- **DO THIS**: Echo the records from the line with "Task: Click the up-down arrows icon in footer" through the end, leaving out the pictures.

────────

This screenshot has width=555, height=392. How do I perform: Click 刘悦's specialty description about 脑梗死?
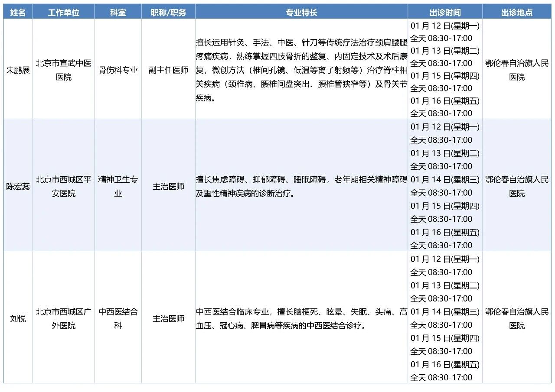coord(301,318)
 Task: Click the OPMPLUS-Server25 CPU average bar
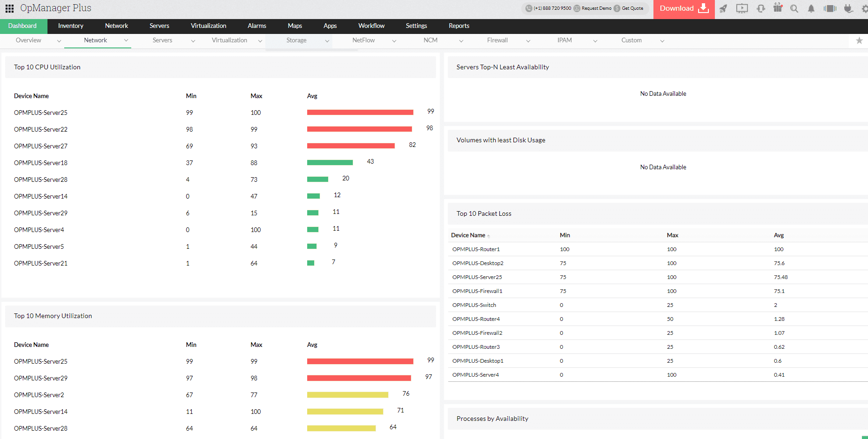click(x=360, y=112)
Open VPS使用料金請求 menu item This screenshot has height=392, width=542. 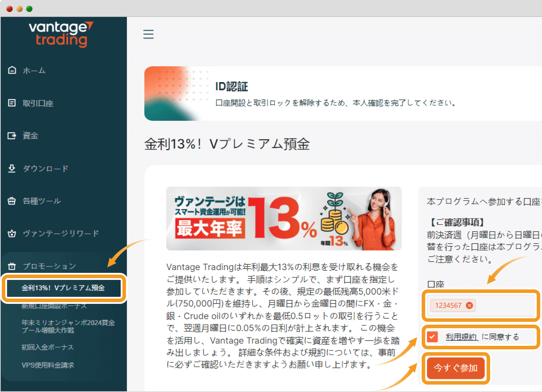click(48, 365)
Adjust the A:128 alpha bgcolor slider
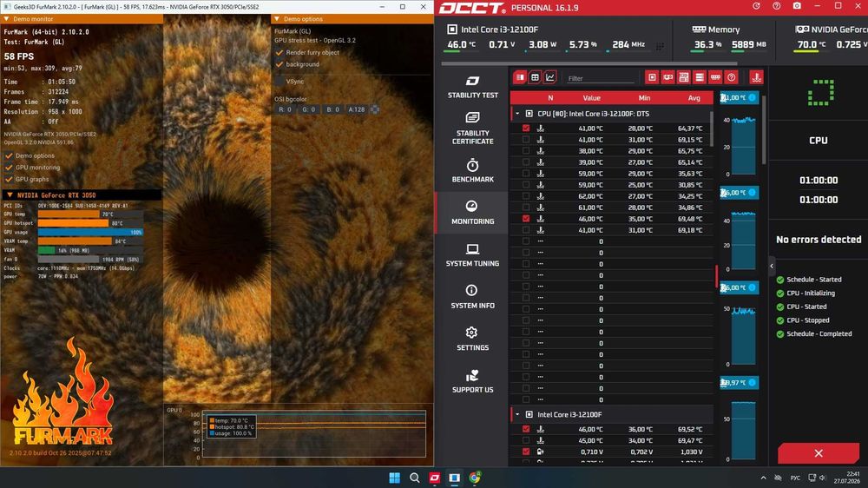Screen dimensions: 868x488 (357, 109)
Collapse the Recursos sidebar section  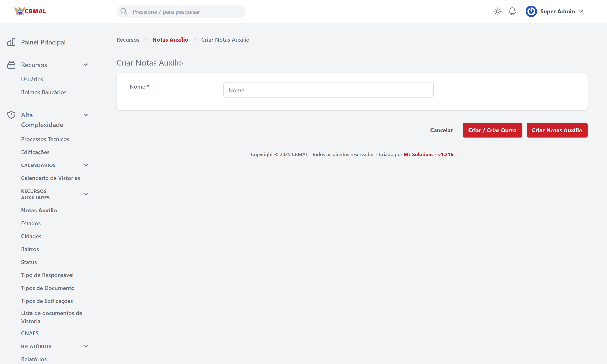click(86, 65)
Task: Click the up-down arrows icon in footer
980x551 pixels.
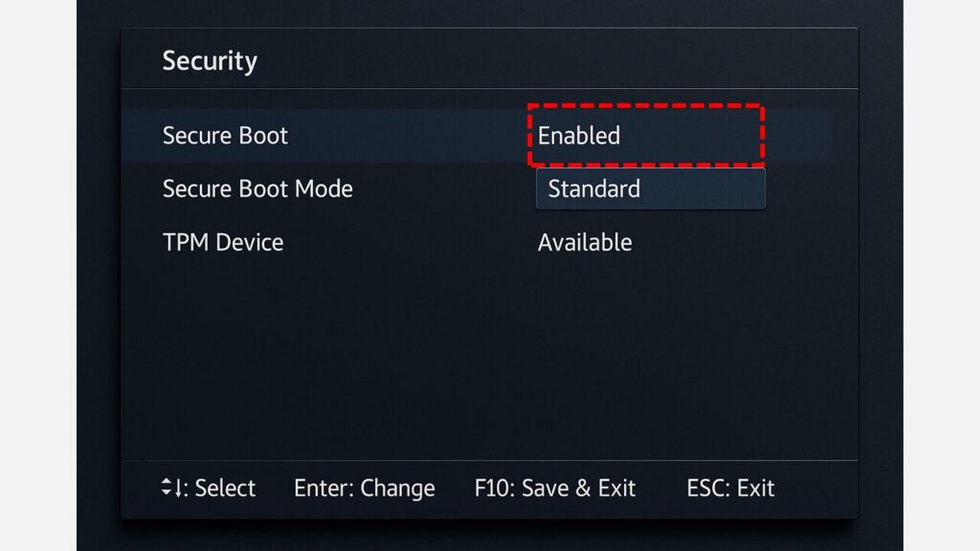Action: click(168, 488)
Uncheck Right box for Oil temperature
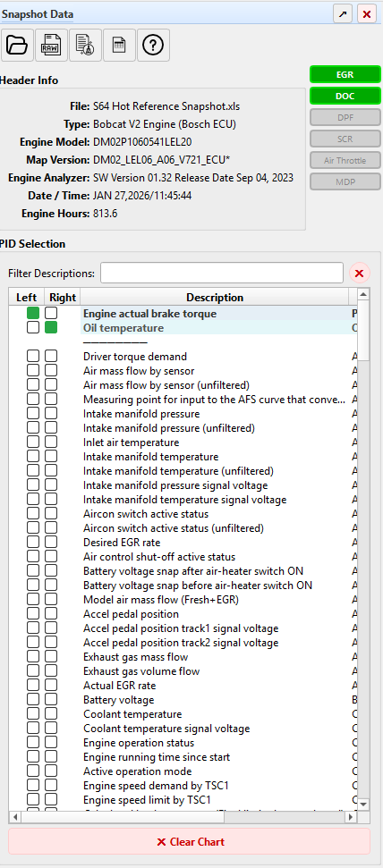 click(x=51, y=328)
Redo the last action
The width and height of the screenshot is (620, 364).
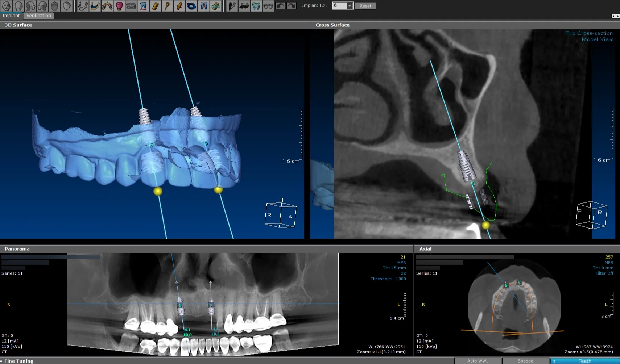tap(291, 5)
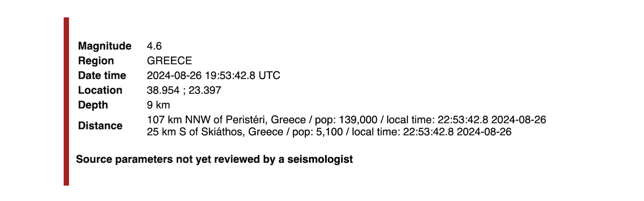
Task: Click the Distance label
Action: tap(100, 126)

────────

- **SOLUTION TO THE PROBLEM**:
Task: Click the up-down arrows icon in footer
980x551 pixels.
Action: click(168, 488)
Uncheck Right box for Oil temperature
 click(x=51, y=328)
Redo the last action
The width and height of the screenshot is (620, 364).
tap(291, 5)
Task: Click the Distance label
Action: tap(100, 126)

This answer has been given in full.